IU – Temos estado a acompanhar o tema do custo de financiamento de muito perto e a nossa conclusão é que nos últimos três anos a procura por green bonds aumentou 50% ao ano. As empresas dizem que inicialmente a taxa de juro não era diferente de uma emissão normal e tinham só custo de ter de fazer um reporting mais exigente. É um custo pequeno se pensarmos em investimentos com maior dimensão. Mas ao longo do tempo, e mais em 2019, tem vindo a chegar feedback de que as green bonds começam a ter taxas de juro mais favoráveis e já há emitentes a beneficiar dessa diferença. Não são todos, mas já acontece. Temos uma empresa muito ativa neste segmento, que é a EDP, e que não estaria a emitir green bonds se o custo não fosse compensador. No mercado português temos dois exemplos extremos: a Biolétrica do Mondego, que fez uma emissão mais pequena, e a EDP que faz emissões muito maiores. Mas nos vários países da Euronext, a diversidade dos emitentes e dos montantes é muito grande, não há só empresas grandes e elétricas a emitir, há empresas de todos os setores, desde a área social à mobilidade elétrica, comunicação digital, uma diversidade enorme.
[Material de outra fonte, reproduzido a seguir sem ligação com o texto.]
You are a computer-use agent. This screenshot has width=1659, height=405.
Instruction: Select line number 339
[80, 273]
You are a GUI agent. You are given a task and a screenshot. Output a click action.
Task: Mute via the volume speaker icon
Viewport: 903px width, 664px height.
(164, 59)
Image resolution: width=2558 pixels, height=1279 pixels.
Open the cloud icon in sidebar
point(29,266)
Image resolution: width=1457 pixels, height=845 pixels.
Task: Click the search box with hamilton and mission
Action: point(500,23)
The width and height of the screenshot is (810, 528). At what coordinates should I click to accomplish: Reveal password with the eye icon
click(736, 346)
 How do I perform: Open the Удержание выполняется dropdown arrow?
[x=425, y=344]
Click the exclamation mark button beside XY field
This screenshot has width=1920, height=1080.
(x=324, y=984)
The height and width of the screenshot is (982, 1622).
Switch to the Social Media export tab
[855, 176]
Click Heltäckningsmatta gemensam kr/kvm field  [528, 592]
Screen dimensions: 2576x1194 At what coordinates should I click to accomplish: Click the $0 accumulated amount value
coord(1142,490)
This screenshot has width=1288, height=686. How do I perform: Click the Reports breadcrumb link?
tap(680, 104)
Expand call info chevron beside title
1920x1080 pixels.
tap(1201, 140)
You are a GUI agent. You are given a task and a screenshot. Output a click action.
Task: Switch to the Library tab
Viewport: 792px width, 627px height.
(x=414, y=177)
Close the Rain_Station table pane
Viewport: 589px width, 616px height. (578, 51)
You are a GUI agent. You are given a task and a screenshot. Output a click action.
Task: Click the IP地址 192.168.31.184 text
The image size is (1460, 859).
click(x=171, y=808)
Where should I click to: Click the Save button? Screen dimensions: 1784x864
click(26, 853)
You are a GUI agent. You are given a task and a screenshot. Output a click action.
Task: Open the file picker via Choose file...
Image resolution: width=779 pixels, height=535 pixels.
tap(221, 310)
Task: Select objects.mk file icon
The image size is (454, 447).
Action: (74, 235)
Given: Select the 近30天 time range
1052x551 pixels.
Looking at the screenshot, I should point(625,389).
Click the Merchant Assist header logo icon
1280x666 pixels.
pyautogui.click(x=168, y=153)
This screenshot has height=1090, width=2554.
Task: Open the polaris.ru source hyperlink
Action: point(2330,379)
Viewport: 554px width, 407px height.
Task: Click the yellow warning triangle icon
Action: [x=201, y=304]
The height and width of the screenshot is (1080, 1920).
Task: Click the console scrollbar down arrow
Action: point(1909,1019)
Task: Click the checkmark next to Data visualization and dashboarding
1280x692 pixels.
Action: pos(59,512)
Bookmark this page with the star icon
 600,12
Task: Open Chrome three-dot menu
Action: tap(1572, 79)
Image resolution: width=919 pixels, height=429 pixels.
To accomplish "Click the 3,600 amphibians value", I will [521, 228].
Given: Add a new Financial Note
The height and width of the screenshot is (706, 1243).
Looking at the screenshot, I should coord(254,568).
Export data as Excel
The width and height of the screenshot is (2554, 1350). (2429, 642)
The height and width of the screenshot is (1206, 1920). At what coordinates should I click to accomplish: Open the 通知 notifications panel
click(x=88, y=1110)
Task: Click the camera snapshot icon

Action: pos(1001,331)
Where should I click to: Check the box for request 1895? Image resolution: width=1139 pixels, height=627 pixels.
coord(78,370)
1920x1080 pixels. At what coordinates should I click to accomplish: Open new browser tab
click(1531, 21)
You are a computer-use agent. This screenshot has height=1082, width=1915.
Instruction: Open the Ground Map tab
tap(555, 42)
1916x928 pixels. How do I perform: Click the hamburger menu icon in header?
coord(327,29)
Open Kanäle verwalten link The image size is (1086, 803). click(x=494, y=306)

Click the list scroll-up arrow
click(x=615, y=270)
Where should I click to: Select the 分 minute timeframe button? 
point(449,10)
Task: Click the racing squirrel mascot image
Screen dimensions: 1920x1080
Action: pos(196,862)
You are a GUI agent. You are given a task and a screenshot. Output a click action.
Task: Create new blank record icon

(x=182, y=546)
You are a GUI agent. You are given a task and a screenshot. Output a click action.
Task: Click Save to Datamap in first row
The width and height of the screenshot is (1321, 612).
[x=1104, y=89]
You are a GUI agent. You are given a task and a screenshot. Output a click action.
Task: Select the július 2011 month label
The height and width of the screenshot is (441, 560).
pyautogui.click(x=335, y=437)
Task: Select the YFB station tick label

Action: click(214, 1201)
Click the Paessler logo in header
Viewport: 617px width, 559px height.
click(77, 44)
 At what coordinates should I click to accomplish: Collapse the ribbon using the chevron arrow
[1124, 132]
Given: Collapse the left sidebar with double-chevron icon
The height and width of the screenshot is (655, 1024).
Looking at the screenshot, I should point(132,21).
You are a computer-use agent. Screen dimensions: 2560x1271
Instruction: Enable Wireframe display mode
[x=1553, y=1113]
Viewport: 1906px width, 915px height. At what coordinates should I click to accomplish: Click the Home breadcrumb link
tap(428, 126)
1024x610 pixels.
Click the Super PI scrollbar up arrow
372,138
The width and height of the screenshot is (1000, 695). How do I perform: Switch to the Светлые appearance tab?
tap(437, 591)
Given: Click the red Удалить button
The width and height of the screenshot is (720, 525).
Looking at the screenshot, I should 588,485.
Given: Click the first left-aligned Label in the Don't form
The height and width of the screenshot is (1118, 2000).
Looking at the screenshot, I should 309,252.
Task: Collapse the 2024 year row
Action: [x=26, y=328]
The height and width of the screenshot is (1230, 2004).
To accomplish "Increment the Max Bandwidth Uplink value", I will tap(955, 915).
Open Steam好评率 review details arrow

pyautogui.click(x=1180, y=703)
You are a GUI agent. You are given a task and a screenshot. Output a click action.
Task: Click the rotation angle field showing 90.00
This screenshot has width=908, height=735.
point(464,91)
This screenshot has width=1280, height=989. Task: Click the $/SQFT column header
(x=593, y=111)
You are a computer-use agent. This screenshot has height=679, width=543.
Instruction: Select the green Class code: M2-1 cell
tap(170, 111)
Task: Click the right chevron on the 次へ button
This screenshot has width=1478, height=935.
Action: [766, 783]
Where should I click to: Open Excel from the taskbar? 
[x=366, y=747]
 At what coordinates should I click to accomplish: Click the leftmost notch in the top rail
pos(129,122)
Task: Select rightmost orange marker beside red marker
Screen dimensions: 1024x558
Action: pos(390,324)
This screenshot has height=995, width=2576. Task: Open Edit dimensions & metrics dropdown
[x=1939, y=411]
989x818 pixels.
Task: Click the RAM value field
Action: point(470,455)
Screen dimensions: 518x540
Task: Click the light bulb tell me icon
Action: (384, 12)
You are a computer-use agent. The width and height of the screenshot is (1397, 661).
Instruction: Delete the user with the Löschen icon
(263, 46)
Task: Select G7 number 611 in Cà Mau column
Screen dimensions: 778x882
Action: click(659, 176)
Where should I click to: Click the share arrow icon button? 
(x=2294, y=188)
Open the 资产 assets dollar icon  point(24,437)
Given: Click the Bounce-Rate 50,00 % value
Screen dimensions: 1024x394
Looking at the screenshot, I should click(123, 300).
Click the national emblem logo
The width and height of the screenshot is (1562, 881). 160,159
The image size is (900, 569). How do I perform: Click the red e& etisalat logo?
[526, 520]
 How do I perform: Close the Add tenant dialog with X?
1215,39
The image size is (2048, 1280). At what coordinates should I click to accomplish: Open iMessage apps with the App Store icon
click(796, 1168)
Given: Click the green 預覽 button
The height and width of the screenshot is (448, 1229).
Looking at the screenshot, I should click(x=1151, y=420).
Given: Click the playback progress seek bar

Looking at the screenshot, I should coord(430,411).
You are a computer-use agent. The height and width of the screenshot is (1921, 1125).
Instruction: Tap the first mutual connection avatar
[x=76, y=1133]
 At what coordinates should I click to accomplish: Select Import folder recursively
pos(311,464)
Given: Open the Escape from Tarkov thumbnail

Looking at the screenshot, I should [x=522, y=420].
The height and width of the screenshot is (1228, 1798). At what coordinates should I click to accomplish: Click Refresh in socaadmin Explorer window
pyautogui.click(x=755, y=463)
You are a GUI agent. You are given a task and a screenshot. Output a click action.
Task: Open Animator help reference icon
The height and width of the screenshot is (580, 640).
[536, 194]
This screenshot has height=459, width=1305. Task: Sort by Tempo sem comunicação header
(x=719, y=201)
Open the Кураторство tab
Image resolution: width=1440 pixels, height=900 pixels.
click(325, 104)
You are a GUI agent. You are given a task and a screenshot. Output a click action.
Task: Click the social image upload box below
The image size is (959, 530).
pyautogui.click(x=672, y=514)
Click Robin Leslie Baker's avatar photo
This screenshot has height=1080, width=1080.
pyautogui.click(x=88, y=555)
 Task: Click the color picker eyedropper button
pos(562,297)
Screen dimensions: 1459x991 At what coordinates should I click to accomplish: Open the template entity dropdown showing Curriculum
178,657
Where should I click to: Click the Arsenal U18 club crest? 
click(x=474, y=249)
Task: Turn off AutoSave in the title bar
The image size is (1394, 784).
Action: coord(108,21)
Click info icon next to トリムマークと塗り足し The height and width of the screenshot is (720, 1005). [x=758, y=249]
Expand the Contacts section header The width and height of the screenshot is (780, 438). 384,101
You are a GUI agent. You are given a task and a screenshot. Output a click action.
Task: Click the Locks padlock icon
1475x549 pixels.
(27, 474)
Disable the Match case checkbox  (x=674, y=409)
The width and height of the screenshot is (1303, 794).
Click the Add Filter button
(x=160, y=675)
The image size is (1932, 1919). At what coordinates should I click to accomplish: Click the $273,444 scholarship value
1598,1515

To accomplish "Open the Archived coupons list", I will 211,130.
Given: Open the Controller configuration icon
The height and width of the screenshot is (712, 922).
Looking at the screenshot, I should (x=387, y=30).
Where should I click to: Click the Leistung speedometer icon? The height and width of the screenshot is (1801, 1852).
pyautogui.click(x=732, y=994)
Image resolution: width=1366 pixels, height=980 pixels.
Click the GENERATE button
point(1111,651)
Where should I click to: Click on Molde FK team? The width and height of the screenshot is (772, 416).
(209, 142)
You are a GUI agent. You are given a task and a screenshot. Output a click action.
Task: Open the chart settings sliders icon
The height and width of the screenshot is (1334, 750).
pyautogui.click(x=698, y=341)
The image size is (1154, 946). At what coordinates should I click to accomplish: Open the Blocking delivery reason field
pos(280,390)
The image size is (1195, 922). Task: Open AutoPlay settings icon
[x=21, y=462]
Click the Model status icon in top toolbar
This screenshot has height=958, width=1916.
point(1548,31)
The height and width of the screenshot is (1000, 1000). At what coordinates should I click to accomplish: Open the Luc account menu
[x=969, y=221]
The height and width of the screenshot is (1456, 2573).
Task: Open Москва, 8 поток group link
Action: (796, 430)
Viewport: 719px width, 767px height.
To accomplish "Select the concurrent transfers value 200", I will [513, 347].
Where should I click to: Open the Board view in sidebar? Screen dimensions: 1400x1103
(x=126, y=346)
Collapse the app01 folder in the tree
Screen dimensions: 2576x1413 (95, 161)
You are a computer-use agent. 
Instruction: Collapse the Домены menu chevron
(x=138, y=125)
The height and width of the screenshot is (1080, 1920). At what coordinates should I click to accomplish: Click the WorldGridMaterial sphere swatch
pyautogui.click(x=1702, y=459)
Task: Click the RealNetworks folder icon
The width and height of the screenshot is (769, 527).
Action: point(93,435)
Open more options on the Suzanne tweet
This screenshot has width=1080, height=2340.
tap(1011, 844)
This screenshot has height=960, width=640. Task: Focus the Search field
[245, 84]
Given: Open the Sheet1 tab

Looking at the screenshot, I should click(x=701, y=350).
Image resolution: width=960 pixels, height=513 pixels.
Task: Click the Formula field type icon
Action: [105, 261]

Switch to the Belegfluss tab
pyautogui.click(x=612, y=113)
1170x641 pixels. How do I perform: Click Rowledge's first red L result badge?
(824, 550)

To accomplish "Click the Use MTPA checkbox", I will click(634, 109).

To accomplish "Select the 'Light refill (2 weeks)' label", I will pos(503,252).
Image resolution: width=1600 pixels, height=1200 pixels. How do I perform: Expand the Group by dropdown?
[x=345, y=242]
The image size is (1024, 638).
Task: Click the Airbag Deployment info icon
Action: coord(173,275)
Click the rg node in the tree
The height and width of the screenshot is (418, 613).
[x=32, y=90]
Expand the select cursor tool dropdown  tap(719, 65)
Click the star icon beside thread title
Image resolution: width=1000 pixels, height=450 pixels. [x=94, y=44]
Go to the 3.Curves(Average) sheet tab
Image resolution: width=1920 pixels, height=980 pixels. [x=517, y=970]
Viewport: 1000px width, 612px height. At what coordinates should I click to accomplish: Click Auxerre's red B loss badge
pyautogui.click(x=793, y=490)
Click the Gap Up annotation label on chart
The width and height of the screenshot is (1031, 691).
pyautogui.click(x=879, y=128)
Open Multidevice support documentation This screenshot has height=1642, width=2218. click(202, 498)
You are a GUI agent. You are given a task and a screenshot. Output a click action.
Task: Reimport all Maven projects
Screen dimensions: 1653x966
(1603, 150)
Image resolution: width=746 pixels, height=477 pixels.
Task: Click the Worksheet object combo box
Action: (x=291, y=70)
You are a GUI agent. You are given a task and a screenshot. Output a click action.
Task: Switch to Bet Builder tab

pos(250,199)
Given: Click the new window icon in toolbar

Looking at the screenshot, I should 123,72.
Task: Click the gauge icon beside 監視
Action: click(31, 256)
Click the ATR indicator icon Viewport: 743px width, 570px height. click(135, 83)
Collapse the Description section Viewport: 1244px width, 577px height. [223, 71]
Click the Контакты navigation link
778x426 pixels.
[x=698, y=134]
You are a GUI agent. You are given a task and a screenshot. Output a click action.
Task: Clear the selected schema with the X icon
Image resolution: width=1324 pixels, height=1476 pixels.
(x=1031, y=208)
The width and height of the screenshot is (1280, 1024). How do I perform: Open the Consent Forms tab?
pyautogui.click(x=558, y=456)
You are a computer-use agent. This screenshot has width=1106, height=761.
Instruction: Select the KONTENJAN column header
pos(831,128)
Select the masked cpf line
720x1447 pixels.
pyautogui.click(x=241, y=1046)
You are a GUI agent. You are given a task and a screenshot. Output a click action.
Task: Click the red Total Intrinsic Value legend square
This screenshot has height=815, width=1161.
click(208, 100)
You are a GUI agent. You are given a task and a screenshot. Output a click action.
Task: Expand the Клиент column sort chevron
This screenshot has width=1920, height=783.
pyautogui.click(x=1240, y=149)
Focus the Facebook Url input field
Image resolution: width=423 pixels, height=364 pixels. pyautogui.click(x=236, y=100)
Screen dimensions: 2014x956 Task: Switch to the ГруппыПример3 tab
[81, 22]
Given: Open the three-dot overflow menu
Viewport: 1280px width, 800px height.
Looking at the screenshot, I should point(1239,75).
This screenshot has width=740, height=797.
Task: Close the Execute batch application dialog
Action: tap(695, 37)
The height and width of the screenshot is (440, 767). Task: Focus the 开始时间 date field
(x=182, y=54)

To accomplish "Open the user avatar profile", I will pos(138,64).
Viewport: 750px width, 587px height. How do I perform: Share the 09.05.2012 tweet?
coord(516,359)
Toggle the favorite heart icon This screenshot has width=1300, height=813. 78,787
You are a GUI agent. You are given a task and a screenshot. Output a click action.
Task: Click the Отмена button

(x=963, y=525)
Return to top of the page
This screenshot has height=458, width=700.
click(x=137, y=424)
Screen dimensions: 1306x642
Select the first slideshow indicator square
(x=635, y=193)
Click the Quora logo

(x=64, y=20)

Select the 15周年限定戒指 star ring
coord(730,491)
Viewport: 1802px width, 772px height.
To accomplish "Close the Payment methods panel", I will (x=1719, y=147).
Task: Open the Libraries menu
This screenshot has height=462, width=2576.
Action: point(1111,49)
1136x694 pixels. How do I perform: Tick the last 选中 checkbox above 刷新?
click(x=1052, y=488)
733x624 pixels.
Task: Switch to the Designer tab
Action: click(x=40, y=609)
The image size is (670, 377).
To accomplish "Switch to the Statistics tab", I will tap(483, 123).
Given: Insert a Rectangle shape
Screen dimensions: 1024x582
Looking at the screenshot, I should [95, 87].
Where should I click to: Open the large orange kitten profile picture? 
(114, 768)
Há oportunidades para todas as empresas e até para os municípios. Temos mantido o diálogo com a Câmara de Lisboa, porque achamos que tem necessidade de financiamento e projetos nesta área. Seria muito interessantes termos uma emissão verde do município e Lisboa, por exemplo. A oportunidade está lá e os investidores também.
O que falta para as empresas poderem financiar-se no mercado de capitais?
ASF – O problema é que Portugal está a falhar em dois aspetos fundamentais. Na capitalização das empresas e a desperdiçar o ciclo virtuoso em termos de financiamento das empresas. Porque continua a tardar uma agenda para o mercado de capitais, que estamos à espera há 10 anos e que sozinhos não conseguimos desenvolver, sem o emprenho e um compromisso por parte do Estado, porque há elementos regulatórios e fiscais que não dependem de nós. Se tivermos essa agenda, vamos ter uma ferramenta indispensável para a reconstrução da economia pós-Covid e para a transição para uma economia sustentável. E vamos criar condições para atrair mais empresas a financiar-se através do mercado. Sem isso não se desenvolve a capitalização das empresas. Faltam ferramentas essenciais para a fase de transição e reconstrução. Assim, continua-se a empurrar as empresas para o caminho do endividamento para se financiarem, o que não se traduz em capitais próprios. A falta de acesso ao mercado de capitais é generalizada na Europa e mais grave em Portugal. A economia portuguesa não vai conseguir dar resposta às necessidades de financiamento sem um mercado de capitais atrativo para que as empresas se financiem através dele. É um instrumento fundamental para o desenvolvimento da economia.